Just a broader question. We have a number of text corpora that we have annotated in older 'Qualitative Data Analysis Software' like NVivo, MaxQDA, ATLAS.ti, Dedoose and others. These are essentially programs in which analysts manually highlight text spans, and then apply some code(s) from a coding scheme. Most of these programs allow exports as csv or xml files, which could probably be reshaped as jsonl files.
But so I'm just curious - can any of these manual annotations also be imported into prodigy as 'seeds' for active learning? Or in any other way? Has anybody ever done anything like that and did it work? Any suggestions would be most welcome!
Hey Stephan -
I do a lot of work with social scientists who have done a lot of QDA & qualitative coding. You're right that what you describe is technically possible - I've exported data from NVivo and reshaped it into something practical for ML/NLP.
Where difficulty arises is the alignment between tasks and the objective/business problem/research question. The ultimate question is: let's say what you propose is possible - how would doing NLP on the data you have get you closer to your research goal?

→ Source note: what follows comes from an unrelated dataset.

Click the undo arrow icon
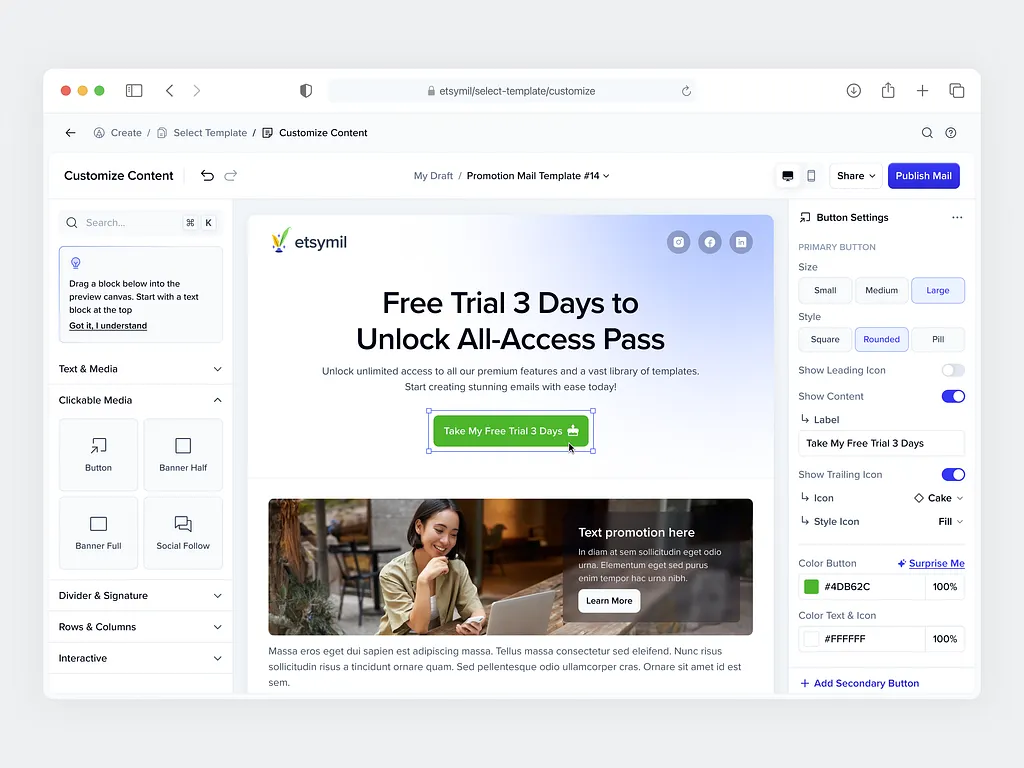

From there, then you've got some alignment between the tasks you have data for and things like Named Entity Recognition or Text Classification. For example, if you have a bunch of additional text and you want to identify paragraphs within the text that someone might want to do further qualitative coding on - I'd treat that as a classification problem at the paragraph level. You could take all the documents you already have, classify them as "relevant" if they were highlighted at all and "irrelevant" if they have no highlights and train a model from there.
Another level more granular might be training a system to automatically code portions of the text in alignment with the existing codebook or coding rules. I've traditionally struggled with this problem in the same way @honnibal describes in this tweet thread: https://twitter.com/honnibal/status/1111990886483853312. That is, often times the spans annotated in qualitative coding span multiple sentences or paragraphs, and don't align neatly with something more granular like NER.
In summary, something can definitely be done but there's not great alignment between tasks. I'd start with text classification, being sure you think about how the results of that are going to be used within your current business problem / research question.